El hombre que contaba historias

 No quiero pasar por alto la fecha 16 de octubre, día del nacimiento, en 1854, de uno de los más grandes escritores británicos: Oscar Wilde. Cómo no recordar a ese maestro de la palabra que logró con su personalidad genuina conmocionar a la sociedad londinense.

   Desde niño desarrolló un humor agudo y la capacidad de ser un gran conversador. Ya adolescente se interesó mucho por los estudios, particularmente los autores griegos.

   Como personaje de la sociedad de Gran Bretaña, defendía el movimiento estético, basado en el principio: el arte por el arte.

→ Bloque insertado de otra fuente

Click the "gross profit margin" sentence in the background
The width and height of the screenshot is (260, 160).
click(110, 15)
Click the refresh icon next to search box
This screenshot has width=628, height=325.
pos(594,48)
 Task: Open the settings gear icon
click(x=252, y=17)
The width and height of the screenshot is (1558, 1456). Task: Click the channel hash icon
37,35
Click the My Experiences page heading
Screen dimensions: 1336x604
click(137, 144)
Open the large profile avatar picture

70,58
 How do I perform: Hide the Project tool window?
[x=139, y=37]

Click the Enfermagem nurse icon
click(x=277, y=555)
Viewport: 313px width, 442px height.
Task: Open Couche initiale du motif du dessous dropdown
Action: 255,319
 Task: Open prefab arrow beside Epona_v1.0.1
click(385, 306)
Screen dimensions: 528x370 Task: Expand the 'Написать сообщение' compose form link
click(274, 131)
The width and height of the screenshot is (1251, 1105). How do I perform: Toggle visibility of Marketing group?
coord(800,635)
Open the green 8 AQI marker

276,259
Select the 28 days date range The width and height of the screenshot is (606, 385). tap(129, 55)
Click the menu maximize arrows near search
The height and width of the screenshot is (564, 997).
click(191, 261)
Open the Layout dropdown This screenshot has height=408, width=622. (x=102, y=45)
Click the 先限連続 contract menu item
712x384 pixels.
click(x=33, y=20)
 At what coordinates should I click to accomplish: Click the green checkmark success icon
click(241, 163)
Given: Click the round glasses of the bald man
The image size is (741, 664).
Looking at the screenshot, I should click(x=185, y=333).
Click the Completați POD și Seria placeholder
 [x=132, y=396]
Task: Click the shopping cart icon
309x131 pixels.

Su forma de vestir, su cabellera larga y su preferencia por lo exótico, le permitían ser identificado rápidamente en los círculos sociales.

   Este artista de espíritu libre y pensamiento político anarquista, haría la siguiente afirmación: “A veces la gente se pregunta bajo qué tipo de gobierno viviría mejor el artista, y sólo hay una respuesta: en ninguno”. Incomprendido por la sociedad conservadora  en la que se desenvolvió, fue víctima de la intolerancia; cayendo preso por dos años, declarado culpable de indecencia grave y obligado a cumplir trabajos forzados.

   Títulos famosos de sus obras, producidas con la belleza e inteligencia que caracterizaban sus escritos, son: La Importancia de Llamarse ErnestoSalomé; su extensa carta: De Profundis, dirigida a su amante lord Alfred Douglas; los cuentos: El Príncipe Feliz y El Ruiseñor y La Rosa; el poema Ravenna y su única novela: El Retrato de Dorian Grey.

Aún hoy este genio, o simplemente el hombre que contaba historias (título de un cuento suyo), Oscar Wilde, en defensa de la creatividad nos sigue recordando con voz de maestro: "lo que se busca es alterar la monotonía del tipo, la esclavitud de la indumentaria, la tiranía de la costumbre y la reducción del hombre al nivel de una máquina".